Segundo Joaquim Carvalheira, à conversa com Joaquim Guindaça, a extrema violência utilizada revela outras causas que vão além da discussão sobre a recuperação do gado.

“- Achas que foi por causa de um rebanho de vacas que eles dispararam, Guindaça?

– Eles queriam acabar connosco, Chico. As vacas, depois disso, andaram mais de um mês sem ser levadas da herdade. Eles morreram por causa do bem-estar dos pobres. Fazia espécie a muita gente… A GNR havia um tempo em que nem podia ver a gente à frente, ficavam bravos connosco!” (Palma, 2017).

A contestação do povo perante a tragédia verificou-se na enorme multidão que se formou no cortejo funerário. Florinda deixa-nos a sua memória desse dia de luto e de luta.

“Vinha no Jornal que eram cem mil pessoas que vieram ao funeral deles. Aqui, esta rua, não se via, era só gente. Ai tanta gente, tanta gente que estava no dia do funeral deles. […] Tanta vez que a gente disse, que a gente gostava tanto de saber quem foram os malandros que fizeram aquilo. Tiveram coragem de atirar tiros para matarem os dois desgraçados. Andarem a lutar para o trabalho e para comerem. Malandros…” (Vagarinho, 2018).

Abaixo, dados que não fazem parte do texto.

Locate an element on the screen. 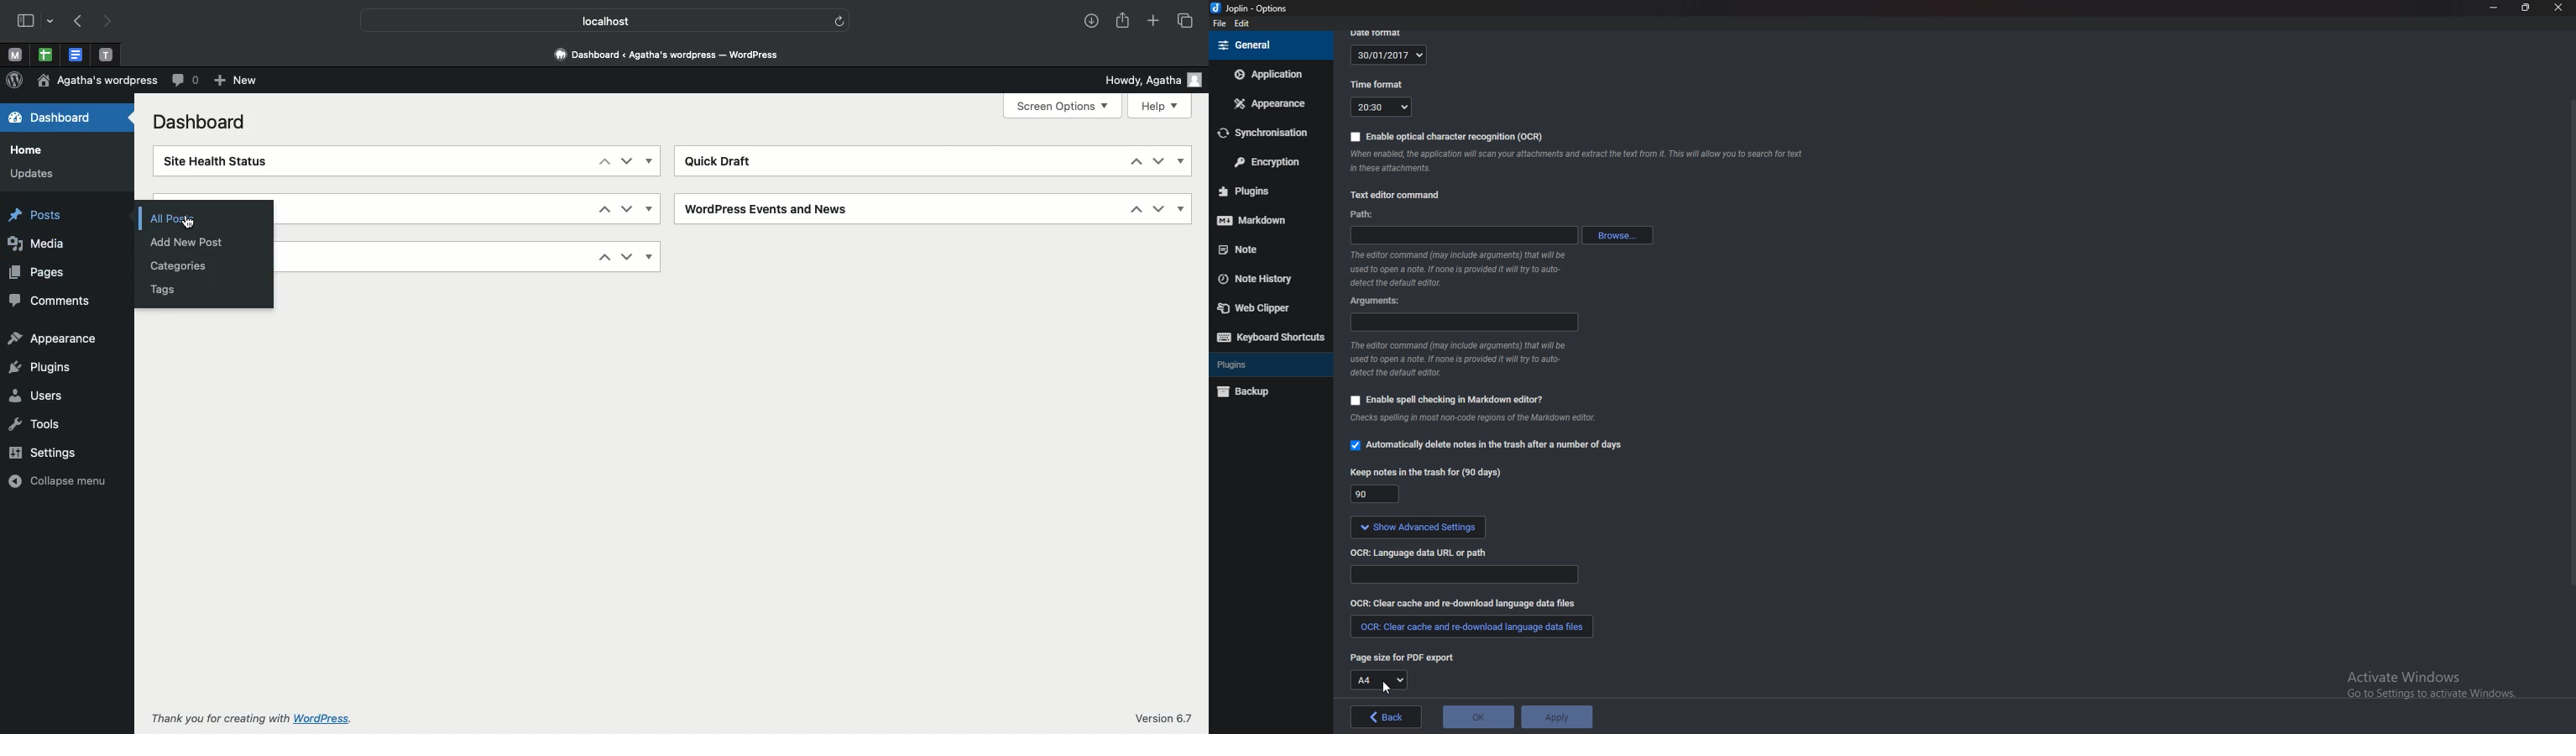 This screenshot has height=756, width=2576. Collapse menu is located at coordinates (59, 480).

Viveu-se o sonho secular do proletariado agrícola, todavia, à custa de tão irremediáveis custos. Talvez que razões como esta tenham levado o autor a terminar a obra em pleno apogeu da luta, no início do processo da Reforma Agrária. Porque é uma obra, sobretudo, de luta e de esperança num mundo melhor, mais humano, porque “não há justiça se uns têm tudo e os outros nada” (Saramago, 2014, p.225).